The study was of non-randomised design, which, although prone to some biases, appears to have been appropriate for the study question. No power calculations were reported, but the sample size suggests sufficient power for the study. Mortality, LOS in the hospital and readmission within 30 days are useful but not complete as there is a lack of information on those discharged patients who were not readmitted to the hospital within 30 days.
Validity of estimate of benefit:
No attempt was made to make an estimate of benefit.
Validity of estimates of costs:
The costs of employing the specialist were not included nor were the educational costs incurred by other medical staff who were affected by the programme. The reduction in costs resulting from the reduction in LOS was not systematically analysed and incorporated into the cost data. However if these costs were included they would have supported the authors' conclusions, whereas the earlier cost omissions would have weakened the authors' conclusions. The information given on costs of patient days in hospital suggests that the overall effect on costs of the omitted factors would support the authors' conclusions. The costs that were included, drug costs, were not broken down into prices and quantities, and were not adjusted by a price index to make them directly comparable. It would have been interesting to know how much the total amount of medication per patient changed during the programme.
Other Issues:
The authors acknowledge that the study would have been more useful if they had included the employment costs of a specialist pharmacist.

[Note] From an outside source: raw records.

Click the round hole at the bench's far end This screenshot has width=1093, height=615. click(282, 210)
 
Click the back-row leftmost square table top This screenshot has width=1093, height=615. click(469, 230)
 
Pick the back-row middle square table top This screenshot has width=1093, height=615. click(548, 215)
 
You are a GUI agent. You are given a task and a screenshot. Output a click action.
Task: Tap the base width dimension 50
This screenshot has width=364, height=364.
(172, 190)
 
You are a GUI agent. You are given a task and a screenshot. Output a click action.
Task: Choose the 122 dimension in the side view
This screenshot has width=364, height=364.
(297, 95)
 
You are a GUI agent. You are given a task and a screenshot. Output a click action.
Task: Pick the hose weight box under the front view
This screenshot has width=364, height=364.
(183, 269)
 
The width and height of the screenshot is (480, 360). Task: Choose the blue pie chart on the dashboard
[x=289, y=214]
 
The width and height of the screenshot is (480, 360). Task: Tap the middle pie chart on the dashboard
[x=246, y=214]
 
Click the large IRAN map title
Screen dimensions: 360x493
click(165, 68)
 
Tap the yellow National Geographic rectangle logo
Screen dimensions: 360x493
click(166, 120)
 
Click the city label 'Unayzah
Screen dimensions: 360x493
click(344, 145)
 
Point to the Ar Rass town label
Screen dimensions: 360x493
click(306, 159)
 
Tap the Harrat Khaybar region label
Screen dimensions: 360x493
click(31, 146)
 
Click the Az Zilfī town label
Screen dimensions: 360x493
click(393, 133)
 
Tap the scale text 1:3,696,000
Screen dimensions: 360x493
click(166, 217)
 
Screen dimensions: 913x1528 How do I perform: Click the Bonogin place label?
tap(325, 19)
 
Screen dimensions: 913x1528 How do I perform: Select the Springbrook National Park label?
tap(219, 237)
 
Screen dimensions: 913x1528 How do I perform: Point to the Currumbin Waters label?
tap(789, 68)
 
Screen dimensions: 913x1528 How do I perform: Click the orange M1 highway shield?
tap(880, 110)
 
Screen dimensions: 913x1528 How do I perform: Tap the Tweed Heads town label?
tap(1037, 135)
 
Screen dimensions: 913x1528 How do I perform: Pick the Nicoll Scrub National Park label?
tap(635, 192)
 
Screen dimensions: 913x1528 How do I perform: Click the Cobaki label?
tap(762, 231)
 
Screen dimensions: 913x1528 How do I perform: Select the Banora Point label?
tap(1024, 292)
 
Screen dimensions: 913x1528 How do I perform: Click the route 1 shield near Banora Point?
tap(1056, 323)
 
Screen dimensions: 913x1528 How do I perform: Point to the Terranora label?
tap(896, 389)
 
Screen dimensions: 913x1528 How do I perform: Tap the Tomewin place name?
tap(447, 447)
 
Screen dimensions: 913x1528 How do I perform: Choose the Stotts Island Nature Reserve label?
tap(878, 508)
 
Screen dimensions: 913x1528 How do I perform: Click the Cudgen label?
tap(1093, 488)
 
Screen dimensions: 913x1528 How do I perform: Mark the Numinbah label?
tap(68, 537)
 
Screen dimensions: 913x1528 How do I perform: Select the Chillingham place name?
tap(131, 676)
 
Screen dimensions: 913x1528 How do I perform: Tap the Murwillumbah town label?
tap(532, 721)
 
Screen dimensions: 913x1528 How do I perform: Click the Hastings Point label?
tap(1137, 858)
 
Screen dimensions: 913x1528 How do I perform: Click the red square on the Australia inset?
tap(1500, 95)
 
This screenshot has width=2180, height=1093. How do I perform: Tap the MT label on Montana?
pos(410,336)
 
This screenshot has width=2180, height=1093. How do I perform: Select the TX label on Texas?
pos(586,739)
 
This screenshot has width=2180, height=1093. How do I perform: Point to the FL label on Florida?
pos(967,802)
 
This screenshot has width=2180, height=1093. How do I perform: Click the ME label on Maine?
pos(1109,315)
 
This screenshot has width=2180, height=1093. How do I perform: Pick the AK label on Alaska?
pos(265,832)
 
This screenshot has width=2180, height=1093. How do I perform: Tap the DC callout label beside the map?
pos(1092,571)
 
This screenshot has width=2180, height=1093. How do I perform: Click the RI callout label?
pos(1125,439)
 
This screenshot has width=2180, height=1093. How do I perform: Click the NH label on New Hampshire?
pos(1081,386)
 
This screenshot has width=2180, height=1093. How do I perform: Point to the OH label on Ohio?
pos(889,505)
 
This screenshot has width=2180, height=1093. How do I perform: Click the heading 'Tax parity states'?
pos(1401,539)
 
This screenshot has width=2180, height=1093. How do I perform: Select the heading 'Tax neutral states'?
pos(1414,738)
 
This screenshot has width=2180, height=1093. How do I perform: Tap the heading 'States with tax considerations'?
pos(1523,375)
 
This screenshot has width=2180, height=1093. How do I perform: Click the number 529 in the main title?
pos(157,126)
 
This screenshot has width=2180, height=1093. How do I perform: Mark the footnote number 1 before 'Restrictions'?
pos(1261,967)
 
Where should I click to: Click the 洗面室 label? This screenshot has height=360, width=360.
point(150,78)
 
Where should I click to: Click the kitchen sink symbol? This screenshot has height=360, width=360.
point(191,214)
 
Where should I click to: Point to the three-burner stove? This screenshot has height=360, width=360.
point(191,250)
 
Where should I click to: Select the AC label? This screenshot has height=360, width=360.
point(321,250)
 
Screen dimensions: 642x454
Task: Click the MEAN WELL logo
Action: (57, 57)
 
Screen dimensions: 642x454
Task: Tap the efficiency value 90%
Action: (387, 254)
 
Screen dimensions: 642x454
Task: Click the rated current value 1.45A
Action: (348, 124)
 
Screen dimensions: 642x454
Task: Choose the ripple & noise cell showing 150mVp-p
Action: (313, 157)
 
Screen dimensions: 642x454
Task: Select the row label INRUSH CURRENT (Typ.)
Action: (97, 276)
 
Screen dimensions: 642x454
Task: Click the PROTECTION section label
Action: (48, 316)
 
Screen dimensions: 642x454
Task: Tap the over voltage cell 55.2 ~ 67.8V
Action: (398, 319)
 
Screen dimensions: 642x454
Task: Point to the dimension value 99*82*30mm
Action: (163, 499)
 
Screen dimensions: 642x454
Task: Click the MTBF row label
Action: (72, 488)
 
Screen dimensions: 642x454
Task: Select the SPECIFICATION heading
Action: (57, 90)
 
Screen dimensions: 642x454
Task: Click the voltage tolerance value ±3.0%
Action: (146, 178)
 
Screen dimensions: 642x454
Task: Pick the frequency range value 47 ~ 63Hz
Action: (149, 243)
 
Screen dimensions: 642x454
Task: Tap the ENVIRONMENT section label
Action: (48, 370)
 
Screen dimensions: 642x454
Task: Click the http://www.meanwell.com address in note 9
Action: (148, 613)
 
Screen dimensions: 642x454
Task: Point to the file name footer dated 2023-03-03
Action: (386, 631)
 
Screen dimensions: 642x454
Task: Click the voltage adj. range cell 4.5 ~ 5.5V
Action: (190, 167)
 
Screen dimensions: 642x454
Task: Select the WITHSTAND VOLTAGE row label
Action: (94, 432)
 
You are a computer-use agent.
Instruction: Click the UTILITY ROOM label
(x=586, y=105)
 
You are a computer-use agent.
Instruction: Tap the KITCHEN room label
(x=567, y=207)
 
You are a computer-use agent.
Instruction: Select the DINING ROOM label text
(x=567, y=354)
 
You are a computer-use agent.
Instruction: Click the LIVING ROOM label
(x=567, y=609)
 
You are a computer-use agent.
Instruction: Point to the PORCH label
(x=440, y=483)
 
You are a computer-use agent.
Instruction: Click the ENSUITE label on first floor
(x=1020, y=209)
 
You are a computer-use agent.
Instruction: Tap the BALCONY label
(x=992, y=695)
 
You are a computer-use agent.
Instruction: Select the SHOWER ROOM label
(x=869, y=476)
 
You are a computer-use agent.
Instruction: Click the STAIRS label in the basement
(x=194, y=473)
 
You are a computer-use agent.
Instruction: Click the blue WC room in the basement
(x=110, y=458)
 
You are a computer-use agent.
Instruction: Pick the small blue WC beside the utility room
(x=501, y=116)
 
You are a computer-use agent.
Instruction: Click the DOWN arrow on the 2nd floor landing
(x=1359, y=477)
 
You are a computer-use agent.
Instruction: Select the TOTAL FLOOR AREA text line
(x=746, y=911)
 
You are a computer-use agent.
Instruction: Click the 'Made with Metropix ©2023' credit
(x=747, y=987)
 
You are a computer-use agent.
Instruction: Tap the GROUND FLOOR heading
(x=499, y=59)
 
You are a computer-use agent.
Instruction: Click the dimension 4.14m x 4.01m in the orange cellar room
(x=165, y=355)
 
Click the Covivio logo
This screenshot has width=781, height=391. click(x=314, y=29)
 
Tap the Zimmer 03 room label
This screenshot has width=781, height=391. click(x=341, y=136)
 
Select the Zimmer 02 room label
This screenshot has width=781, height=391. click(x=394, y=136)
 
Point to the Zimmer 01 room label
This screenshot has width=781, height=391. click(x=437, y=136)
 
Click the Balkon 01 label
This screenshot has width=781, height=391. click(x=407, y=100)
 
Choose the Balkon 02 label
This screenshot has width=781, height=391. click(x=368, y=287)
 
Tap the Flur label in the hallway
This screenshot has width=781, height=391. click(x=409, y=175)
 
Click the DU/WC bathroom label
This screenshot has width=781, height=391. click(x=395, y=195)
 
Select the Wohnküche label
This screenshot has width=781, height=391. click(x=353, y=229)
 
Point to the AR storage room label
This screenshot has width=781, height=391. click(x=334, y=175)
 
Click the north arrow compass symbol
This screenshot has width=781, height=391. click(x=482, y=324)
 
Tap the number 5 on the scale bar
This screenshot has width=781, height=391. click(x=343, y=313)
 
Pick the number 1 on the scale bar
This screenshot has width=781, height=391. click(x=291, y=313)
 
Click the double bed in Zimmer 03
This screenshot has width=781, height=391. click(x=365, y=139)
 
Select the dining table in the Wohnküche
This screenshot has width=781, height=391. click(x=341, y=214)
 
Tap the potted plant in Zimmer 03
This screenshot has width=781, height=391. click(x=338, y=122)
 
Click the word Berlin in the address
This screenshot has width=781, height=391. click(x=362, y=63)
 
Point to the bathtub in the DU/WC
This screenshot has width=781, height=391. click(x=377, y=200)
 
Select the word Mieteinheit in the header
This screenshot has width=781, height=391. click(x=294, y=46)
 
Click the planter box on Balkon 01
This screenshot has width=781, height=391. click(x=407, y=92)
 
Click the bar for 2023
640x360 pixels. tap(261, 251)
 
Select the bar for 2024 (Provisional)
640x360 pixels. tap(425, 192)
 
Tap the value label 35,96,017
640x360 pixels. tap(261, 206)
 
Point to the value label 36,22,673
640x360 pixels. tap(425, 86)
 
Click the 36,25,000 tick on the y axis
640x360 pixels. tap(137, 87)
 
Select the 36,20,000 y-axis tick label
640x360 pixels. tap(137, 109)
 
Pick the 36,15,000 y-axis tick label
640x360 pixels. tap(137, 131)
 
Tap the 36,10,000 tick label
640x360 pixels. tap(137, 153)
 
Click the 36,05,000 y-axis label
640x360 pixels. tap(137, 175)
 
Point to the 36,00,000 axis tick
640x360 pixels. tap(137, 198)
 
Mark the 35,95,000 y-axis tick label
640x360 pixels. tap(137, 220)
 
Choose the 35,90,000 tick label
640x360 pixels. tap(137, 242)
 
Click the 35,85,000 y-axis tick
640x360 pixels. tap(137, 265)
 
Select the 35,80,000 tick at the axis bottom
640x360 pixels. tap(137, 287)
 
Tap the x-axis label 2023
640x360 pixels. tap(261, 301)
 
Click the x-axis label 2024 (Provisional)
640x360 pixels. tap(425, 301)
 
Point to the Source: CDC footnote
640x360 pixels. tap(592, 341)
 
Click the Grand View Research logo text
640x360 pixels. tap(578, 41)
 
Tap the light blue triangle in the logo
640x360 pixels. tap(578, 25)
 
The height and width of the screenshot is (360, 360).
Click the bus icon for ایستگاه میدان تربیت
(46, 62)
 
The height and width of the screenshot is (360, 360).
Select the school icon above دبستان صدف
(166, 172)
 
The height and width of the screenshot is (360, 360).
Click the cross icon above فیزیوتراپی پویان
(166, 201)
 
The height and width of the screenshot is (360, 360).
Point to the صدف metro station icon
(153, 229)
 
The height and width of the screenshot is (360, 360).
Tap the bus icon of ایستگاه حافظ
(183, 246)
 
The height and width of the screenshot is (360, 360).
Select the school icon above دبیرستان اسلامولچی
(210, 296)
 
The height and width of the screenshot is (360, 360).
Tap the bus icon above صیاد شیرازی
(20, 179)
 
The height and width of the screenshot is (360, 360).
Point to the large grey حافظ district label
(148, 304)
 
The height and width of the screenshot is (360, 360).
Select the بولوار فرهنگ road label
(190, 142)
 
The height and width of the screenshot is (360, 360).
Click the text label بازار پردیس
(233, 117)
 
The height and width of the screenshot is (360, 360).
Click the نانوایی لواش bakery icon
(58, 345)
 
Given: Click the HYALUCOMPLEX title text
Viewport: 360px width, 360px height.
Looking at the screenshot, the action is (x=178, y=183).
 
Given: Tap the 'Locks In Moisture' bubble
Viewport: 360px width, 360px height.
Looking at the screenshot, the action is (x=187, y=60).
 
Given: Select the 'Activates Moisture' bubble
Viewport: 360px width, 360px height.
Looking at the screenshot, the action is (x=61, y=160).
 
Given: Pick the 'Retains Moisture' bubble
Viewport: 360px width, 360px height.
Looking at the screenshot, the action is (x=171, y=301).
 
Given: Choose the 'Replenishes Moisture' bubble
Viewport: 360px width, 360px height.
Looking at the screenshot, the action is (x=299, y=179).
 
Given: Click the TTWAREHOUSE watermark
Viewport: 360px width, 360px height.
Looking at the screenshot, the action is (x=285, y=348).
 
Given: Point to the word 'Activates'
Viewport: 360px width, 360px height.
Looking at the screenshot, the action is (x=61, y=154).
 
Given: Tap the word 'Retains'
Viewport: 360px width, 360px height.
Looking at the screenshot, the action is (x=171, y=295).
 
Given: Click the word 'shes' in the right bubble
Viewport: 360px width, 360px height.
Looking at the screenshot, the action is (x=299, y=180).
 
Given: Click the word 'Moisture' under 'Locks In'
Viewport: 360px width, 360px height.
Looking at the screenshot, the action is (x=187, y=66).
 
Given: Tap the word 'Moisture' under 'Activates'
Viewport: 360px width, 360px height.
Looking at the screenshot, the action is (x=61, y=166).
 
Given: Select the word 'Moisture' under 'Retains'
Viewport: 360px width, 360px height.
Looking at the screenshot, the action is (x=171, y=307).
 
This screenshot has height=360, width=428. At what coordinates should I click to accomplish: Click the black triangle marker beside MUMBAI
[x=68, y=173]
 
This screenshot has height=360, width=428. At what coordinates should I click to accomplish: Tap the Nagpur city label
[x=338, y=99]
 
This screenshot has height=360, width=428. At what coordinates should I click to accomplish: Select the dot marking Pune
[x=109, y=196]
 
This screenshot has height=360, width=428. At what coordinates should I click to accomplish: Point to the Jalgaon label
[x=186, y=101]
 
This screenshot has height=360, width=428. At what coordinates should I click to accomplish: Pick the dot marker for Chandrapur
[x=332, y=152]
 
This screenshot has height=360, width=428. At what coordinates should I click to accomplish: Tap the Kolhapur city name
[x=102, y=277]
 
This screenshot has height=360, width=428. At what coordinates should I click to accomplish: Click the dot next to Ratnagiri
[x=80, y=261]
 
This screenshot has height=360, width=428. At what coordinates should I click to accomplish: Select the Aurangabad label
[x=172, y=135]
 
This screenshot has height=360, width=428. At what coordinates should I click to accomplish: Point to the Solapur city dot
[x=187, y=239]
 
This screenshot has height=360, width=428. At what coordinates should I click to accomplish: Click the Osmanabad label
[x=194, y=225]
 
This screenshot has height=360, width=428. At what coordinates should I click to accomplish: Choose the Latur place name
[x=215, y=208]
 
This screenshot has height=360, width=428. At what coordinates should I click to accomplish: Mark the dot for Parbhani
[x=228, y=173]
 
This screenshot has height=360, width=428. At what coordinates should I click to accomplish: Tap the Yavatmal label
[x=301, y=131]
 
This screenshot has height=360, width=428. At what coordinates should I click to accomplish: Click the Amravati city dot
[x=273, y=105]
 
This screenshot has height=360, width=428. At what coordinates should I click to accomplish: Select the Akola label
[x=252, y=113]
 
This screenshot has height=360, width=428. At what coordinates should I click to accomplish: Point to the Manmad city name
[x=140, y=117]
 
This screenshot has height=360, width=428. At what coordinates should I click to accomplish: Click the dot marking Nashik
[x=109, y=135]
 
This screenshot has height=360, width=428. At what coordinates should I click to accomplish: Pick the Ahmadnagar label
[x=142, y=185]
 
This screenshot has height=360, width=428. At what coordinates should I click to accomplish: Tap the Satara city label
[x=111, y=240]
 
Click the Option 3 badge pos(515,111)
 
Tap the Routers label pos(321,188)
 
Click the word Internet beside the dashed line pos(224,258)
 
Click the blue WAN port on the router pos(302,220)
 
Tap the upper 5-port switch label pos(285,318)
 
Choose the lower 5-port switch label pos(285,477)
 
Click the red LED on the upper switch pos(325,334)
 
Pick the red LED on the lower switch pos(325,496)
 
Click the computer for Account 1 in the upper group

This is a relevant consideration for any other hospital wanting to set up a similar programme. The authors do not address the issue of generalisability: whether their hospital had special characteristics that would influence the results. Also they do not discuss whether it would be possible for hospitals to introduce some of the procedures in the ACP without employing a specialist pharmacist, who could benefit from the experience of the Oklahoma Veterans Medical Center. The authors do not discuss the data on readmission which does not show an improvement. That omission highlights the fact that we do not know the medical history of most of the discharged patients, as only mortality in hospital was included in the data. However, the authors do highlight the reduction in methicillin-resistant staphylococcus aureus isolates after the programme was started which is another indication of an improvement in conditions in the hospital.